When the board of the Prince Edward Island BioAlliance met last month for its first strategy session in three years, it didn’t exactly have to rip up its old plans and start afresh.

No, a better term for the BioAlliance’s task would be “fine tuning”. The BioAlliance knows that in six years it has established a successful model, with a gaggle of bioscience companies and organizations employing almost 1,000 people, and the private sector segment growing strongly. The partners in the alliance are in no hurry to fix what isn’t broken, so they are building on success with a few new or enhanced initiatives.

“This is all about building credibility,” said Executive Director Rory Francis in an interview in his Charlottetown office. “You build credibility and you attract IP and then you attract capital and then you attract people.”

The bioscience community began the BioAlliance in 2005, shortly after the National Research Council’s Institute for Nutrisciences and Health set up in Charlottetown. Given its history in food production and the strengths of the University of PEI, biosciences were an obvious sector on which PEI should concentrate, and the BioAlliance served as a guiding force for its growth. Francis, a former deputy minister in the PEI government, says his group is not a trade association so much as a “fourth pillar”, working with industry, academia and government to develop the cluster.

Over the years it has made a few key decisions that have contributed to the growth of the industry. For example, human drug development can be incredibly lucrative, but it is also fraught with risk and multi-year regulatory processes. So the BioAlliance and its partners have instead encouraged entrepreneurs and researchers to focus more on personal healthcare products and fish and animal health. Its biennial VetHealth Global conference is one of the world’s leading gatherings for animal health and has drawn the CEOs of Pfizer Animal Health, Novartis Animal Health and other big hitters.

The results have been impressive, especially in private sector growth. In 2010, the companies in the BioAlliance sphere recorded $95 million in revenue, a gain of 100 percent over five years. The number of jobs in the sector has almost doubled as well, with just under 575 people at work in the private sector and 400 in the public sector, including research.

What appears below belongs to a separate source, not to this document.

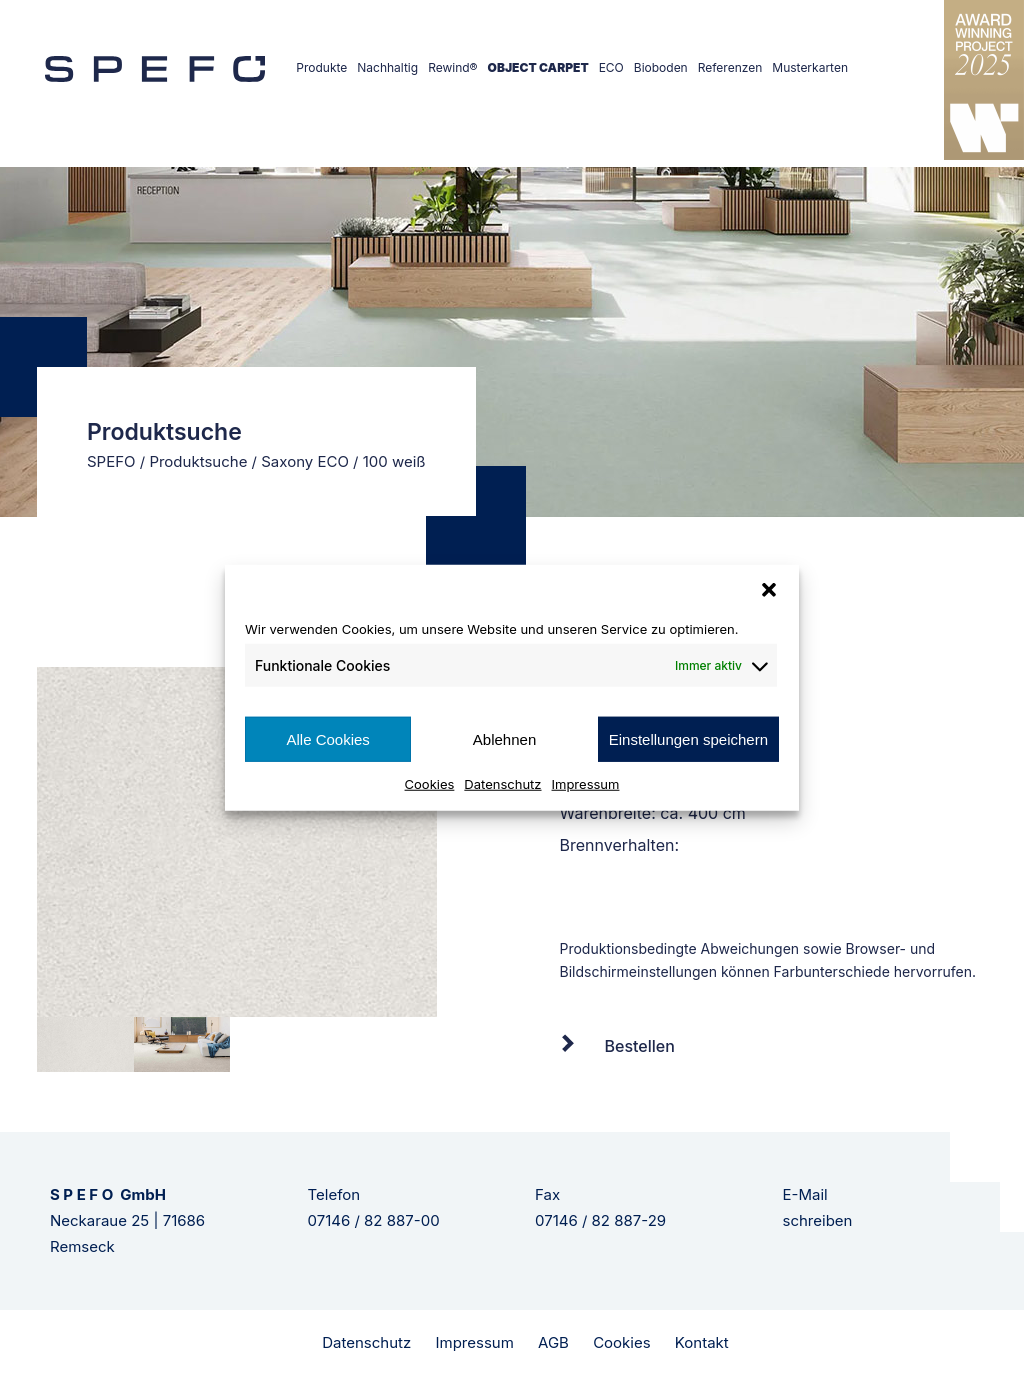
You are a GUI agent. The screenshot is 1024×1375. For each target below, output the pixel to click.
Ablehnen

Statistics on research and development take years to confirm, but Francis believes there is now about $75 million in research and development ($20 million to $22 million of it in the private sector), up from a confirmed $68 million in 2008. 

“The important thing is the trajectory and the trajectory in the private sector is higher than in any other segment,” said Francis. The growth has included the development of a host of successful companies headquartered on the Island, including Island Abbey Foods, BioVectra and Neurodyn.

So how do the BioAlliance partners improve on this success?

The first step is to focus on attracting private capital and to expose the entrepreneurs to sources of that capital. The BioAlliance has a tradition of “In-Missions” in which it flies leaders in a field to PEI to meet people, rather than flying a lot of Islanders around the world, and in the next little while it wants to fly in more venture capital managers.

There are also a range of projects from screening companies to working with the Canadian Consulate in San Francisco to connect with potential investors, to a commercial services initiative that will help to incubate companies by analyzing and improving business plans. The body is also developing a regulatory strategy, to help companies in the field understand and plan for the often treacherous job of gaining regulatory approval.

All of these efforts will complement the development of the new $30 million, 60,000-square-foot BioCommons, the first phase of which is due to be completed this year. It is expected to host 500 employees in five years.

That private sector trajectory Francis mentions looks like it will continue to be quite steep.